• Supplied data:
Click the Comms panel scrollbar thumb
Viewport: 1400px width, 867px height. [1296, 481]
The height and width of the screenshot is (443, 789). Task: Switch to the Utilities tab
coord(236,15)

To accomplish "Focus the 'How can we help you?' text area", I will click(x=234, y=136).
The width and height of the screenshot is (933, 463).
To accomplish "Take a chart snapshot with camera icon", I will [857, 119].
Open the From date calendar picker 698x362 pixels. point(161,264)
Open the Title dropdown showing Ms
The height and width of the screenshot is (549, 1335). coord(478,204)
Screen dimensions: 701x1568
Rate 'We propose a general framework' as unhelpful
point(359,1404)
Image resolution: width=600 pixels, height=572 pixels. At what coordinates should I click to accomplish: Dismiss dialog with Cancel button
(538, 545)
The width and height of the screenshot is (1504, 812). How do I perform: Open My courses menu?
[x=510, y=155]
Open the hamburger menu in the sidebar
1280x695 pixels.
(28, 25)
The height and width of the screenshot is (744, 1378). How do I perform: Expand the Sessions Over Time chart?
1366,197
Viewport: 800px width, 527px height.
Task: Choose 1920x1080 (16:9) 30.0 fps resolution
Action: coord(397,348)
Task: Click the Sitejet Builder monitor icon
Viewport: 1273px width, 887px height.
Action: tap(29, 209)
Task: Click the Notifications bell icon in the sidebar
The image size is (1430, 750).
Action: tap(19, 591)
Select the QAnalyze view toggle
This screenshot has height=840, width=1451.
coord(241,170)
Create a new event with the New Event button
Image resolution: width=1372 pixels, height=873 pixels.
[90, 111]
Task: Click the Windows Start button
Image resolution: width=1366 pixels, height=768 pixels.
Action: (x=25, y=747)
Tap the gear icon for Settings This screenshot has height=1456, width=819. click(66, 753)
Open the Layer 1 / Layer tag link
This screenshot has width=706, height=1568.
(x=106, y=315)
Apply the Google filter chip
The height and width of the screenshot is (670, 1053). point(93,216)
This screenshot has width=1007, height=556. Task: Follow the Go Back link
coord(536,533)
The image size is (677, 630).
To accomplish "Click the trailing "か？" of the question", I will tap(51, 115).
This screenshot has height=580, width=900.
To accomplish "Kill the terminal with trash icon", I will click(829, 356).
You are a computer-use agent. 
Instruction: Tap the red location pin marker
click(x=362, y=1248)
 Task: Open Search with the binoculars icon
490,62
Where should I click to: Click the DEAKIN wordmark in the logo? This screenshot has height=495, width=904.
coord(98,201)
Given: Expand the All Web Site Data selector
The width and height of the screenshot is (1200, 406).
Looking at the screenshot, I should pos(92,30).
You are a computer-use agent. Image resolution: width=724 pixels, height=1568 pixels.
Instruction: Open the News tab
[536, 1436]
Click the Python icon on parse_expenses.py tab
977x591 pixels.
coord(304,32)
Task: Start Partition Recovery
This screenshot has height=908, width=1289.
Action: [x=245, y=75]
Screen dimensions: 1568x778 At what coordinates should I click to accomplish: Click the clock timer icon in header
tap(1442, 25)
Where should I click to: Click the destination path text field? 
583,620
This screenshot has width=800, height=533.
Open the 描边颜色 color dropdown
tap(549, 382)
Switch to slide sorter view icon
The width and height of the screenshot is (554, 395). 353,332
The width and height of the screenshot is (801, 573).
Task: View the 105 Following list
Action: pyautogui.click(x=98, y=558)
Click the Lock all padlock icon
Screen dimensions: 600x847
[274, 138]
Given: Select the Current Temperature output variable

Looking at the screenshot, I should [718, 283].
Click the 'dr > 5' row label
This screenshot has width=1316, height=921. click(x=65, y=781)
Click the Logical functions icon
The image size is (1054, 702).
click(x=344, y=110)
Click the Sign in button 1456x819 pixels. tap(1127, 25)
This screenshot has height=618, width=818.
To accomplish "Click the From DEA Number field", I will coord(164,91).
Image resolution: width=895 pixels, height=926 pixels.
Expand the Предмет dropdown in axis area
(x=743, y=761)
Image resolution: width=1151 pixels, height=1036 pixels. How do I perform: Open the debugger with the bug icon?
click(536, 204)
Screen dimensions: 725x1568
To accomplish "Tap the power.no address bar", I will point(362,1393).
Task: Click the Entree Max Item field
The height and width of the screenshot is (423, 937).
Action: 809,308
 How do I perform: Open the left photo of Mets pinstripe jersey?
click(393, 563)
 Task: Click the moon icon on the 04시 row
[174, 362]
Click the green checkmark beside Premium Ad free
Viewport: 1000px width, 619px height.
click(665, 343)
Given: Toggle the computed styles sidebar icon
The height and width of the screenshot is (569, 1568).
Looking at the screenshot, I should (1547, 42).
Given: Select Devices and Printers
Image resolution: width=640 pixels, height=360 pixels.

• Directions for this task: Retype only this range exactly: the first line of the data through the line where "Open the From" appears.

• Expected answer:
Click the Comms panel scrollbar thumb
Viewport: 1400px width, 867px height. [1296, 481]
The height and width of the screenshot is (443, 789). Task: Switch to the Utilities tab
coord(236,15)

To accomplish "Focus the 'How can we help you?' text area", I will click(x=234, y=136).
The width and height of the screenshot is (933, 463).
To accomplish "Take a chart snapshot with camera icon", I will [857, 119].
Open the From date calendar picker 698x362 pixels. point(161,264)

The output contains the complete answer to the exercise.